— QUOTED TEXT —
# Does anybody else do this?



## Harlequin (Jun 7, 2009)

I'm trying to learn as much British foreign policy (1878 - 1914) as I can before nine am tomorrow, and I'm condensing my notes, and I realised I do something a bit weird. Here's an example:



> [FONT=Verdana, sans-serif]Eastern     Roumelia + Bulgaria = breach in Berlin Settlement. Russia wanted to     give Eastern Roumelia back to Turkey. Russia kidnapped Bulgaria's     king, Bulgaria chose anti-Russian Ferdinand.[/FONT]
> [FONT=Verdana, sans-serif]France     + Germany = MUTUAL DISLIKE. France wanted Alsace-Lorraine back.     Germany and her triple alliance (Germany, Austria-Hungary, Italy)     were like “Britain should totally not be friends with France” so     that France was all “lol I am alone “. Salisbury tried to     influence the Triple Alliance to curb Russian designs on the     Balkans.[/FONT]
> [FONT=Verdana, sans-serif]Salisbury     supported Germany and Austria-Hungary when they opposed Russian     demands for the return of Eastern Roumelia to Turkey, and also the     removal of King Ferdinand. The Russians were like ““ but     accepted it anyway.[/FONT]
> [FONT=Verdana, sans-serif]Salisbury     was like “k” when Italy was like “sign a Mediterranean     Agreement” that would maintain the status quo in the Aegean,     Adriatic and Black Seas. Italy would help British interests in Egypt     and the Navy was all “FUCK FRANCE (in the event of an unprovoked     attack)”. Austra-Hungary signed this, too. Bismarck was like “hell     yeah” and unofficially promised to support British interests in     Egypt.[/FONT]
> [FONT=Verdana, sans-serif]1889     Bismarck was like “ALLIANCE PLZ” but Salisbury was like “k,     only if you help us if Russia is aggressive “ and Bismarck was     like “sry but Russia's my friend too”, so Salisbury was like     “D:” and rejected the alliance. Still, relations were all cool     until 1894, after Caprivi was out of power.[/FONT]


I was just wondering if anyone else does this. Like, make countries and events into people etc. It makes it much easier for me to learn.


----------



## Vladimir Putin's LJ (Jun 7, 2009)

all the time.
being an aspiring historian, i don't know whether this is a bad thing or not.


----------



## Not Meowth (Jun 8, 2009)

I'm pretty sure I do, kinda. I'd check the notes I made for the Vietnam War exam this morning but I threw them away and my bin's been emptied =(

Still, I vaguely remember writing such things as "America wanted this" and "the USA did that". But wherever I could refer to North Vietnam in such a way I generally went with "Ho Chi Minh" instead =/


----------



## Jolty (Jun 8, 2009)

I do that!!
In fact I write my notes almost exactly like you do
But it helps me learn :v Helped me with the history exam I had today


----------



## Aura Cobalt (Jun 8, 2009)

I think I do that, but I don't really like it when people (including myself) do do it. In my mind it's very close to steriotyping the opinions of everyone in a country (or at least all the official leaders) as being a certain thing.


----------



## Harlequin (Jun 9, 2009)

Jolty said:


> I do that!!

— YOUR TASKS —
**1.** Copy out the part of the records that begins with the line containing "Given: Open the Create menu" and ends with the line containing "I will coord(128,119).", including both of those lines.
**2.** Write what comes next in the forum thread about turning countries into people in history notes, picking up after its last line.
The records below are unrelated to the forum thread on study notes.

— SUPPLIED RECORDS —
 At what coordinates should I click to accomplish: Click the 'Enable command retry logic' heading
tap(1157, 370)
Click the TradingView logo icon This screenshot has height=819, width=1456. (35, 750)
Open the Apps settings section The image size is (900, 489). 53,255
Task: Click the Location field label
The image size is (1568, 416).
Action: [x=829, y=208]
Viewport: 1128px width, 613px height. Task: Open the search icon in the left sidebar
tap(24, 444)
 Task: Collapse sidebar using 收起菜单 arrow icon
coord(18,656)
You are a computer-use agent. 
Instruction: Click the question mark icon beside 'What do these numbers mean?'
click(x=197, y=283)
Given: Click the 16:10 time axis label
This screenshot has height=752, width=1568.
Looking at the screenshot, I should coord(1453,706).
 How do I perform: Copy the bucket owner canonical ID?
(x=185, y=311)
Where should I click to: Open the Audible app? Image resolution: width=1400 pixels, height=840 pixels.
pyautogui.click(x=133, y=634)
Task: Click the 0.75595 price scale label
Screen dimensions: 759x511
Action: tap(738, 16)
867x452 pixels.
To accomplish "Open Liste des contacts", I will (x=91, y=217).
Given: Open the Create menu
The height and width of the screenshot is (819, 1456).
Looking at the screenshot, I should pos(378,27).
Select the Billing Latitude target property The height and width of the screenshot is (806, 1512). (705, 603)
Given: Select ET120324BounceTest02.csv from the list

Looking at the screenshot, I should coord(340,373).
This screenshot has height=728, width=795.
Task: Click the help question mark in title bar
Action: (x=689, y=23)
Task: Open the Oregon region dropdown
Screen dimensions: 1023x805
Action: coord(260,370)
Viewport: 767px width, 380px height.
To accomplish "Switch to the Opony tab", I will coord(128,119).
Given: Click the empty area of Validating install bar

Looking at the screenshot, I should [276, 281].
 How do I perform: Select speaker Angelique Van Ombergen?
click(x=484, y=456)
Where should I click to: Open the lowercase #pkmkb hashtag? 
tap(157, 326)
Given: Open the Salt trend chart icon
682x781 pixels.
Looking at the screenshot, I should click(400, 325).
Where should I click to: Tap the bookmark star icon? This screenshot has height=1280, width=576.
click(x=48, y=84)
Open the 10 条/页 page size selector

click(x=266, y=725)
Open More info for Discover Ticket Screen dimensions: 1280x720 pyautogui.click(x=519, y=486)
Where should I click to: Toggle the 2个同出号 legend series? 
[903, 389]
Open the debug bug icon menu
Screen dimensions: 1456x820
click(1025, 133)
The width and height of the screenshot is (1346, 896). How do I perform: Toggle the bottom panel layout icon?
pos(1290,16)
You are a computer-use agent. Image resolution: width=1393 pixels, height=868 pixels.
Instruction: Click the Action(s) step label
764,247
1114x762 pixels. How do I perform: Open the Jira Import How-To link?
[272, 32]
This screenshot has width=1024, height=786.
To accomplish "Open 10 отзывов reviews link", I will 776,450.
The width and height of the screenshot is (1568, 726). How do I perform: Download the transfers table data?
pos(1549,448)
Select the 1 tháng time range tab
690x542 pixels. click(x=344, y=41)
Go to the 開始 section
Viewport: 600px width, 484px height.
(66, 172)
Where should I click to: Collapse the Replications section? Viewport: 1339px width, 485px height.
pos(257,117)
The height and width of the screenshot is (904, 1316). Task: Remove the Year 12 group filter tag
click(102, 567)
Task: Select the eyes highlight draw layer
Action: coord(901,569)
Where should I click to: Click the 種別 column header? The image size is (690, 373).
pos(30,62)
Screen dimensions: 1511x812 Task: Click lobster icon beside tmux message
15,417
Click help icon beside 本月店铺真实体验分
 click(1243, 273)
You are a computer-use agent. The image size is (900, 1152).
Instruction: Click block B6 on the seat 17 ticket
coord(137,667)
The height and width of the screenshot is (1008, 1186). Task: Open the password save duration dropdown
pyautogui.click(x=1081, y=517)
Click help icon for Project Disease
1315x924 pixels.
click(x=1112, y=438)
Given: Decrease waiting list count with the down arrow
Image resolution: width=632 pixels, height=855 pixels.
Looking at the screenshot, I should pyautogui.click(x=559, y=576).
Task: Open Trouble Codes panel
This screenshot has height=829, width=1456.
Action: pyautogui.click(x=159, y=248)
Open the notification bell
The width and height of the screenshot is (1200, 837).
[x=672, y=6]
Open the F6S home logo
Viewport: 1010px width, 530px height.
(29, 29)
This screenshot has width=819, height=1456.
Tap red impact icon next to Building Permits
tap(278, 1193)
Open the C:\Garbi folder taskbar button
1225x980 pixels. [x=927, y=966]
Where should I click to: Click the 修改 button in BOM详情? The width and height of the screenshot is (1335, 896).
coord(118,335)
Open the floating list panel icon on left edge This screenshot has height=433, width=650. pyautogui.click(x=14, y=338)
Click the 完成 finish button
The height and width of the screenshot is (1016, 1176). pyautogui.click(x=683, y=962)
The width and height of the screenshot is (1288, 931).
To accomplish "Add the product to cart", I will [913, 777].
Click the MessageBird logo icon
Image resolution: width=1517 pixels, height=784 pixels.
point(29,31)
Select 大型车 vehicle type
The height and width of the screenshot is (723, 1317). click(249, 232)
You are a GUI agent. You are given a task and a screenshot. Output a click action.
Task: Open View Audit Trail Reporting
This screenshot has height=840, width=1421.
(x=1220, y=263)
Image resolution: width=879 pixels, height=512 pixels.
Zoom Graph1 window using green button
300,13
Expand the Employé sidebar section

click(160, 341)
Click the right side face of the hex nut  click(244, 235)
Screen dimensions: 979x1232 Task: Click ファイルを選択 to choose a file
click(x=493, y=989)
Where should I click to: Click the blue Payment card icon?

— RESPONSES FOR EACH TASK —
**1.**
Given: Open the Create menu
The height and width of the screenshot is (819, 1456).
Looking at the screenshot, I should pos(378,27).
Select the Billing Latitude target property The height and width of the screenshot is (806, 1512). (705, 603)
Given: Select ET120324BounceTest02.csv from the list

Looking at the screenshot, I should coord(340,373).
This screenshot has height=728, width=795.
Task: Click the help question mark in title bar
Action: (x=689, y=23)
Task: Open the Oregon region dropdown
Screen dimensions: 1023x805
Action: coord(260,370)
Viewport: 767px width, 380px height.
To accomplish "Switch to the Opony tab", I will coord(128,119).

**2.**
> In fact I write my notes almost exactly like you do
> But it helps me learn :v Helped me with the history exam I had today


yeah, same. history exam I had today was silly. :(


----------



## nastypass (Jun 9, 2009)

No, but I probably would if my history teacher gave notes other than  "here copy this down," or "here is a packet with the notes but OH WAIT there are blanks let's go through and fill them in."  Personally I don't mind the second one all too much.  :x


----------



## Shiny Grimer (Jun 9, 2009)

All the time.

I even have little caricatures of countries in my head.
Of course, I don't do it on papers since it's unprofessional and an actual country can't want anything. The people in the country can, but not the land.

Anyway, it's fun and amusing though I am trying to stop doing it since it's a pretty bad habit.


----------



## goldenquagsire (Jun 9, 2009)

I do that quite a lot internally. Although I generally include more profanities than you do.

"So, after a massive buttfuck started in the Balkans, Germany knew that they needed to bugger France before the Russians got their shit together. Thus, Germany raped France anally using an advanced train network to transport troops. However, Britain threw their shit in and made it a threesome."

The actual written notes that I take in lessons aren't quite as offensive, but I do end up using internet slang occasionally, which makes things awkward when people ask to copy my notes.


----------



## nyuu (Jun 9, 2009)

... said:


> I even have little caricatures of countries in my head.
> Of course, I don't do it on papers since it's unprofessional and an actual country can't want anything. The people in the country can, but not the land.
> 
> Anyway, it's fun and amusing though I am trying to stop doing it since it's a pretty bad habit.


hello


----------



## Tailsy (Jun 9, 2009)

I've always done that! I have history-country-event people and then Hetalia country-people though. I keep them separate otherwise I don't learn anything.


----------



## Tarvos (Jun 9, 2009)

never done this


----------



## Bombsii (Jun 9, 2009)

Never but I might give it a go now.


----------



## Vladimir Putin's LJ (Jun 9, 2009)

man all this talk about hetalia always makes me feel like i'm missing out on something
but they all look too much like each other and not enough like their own country stereotypes to be fun to read ;;


----------



## Shiny Grimer (Jun 10, 2009)

NWT said:


> hello


I've read it. The countries aren't readily recognizable for me so yeah. Also the format is all over the place and I can't tell what's going on.

I like my own caricatures better.
Germany is a little blond woman, America is a dude in a suit with a cape, and UK has a top hat. Stereotypes are fun~


----------



## nastypass (Jun 10, 2009)

Vladimir Putin's LJ said:


> man all this talk about hetalia always makes me feel like i'm missing out on something
> but they all look too much like each other and not enough like their own country stereotypes to be fun to read ;;


THIS ONE THOUSAND TIMES DOING BACK FLIPS ON A UNICYCLE


----------



## Vladimir Putin's LJ (Jun 10, 2009)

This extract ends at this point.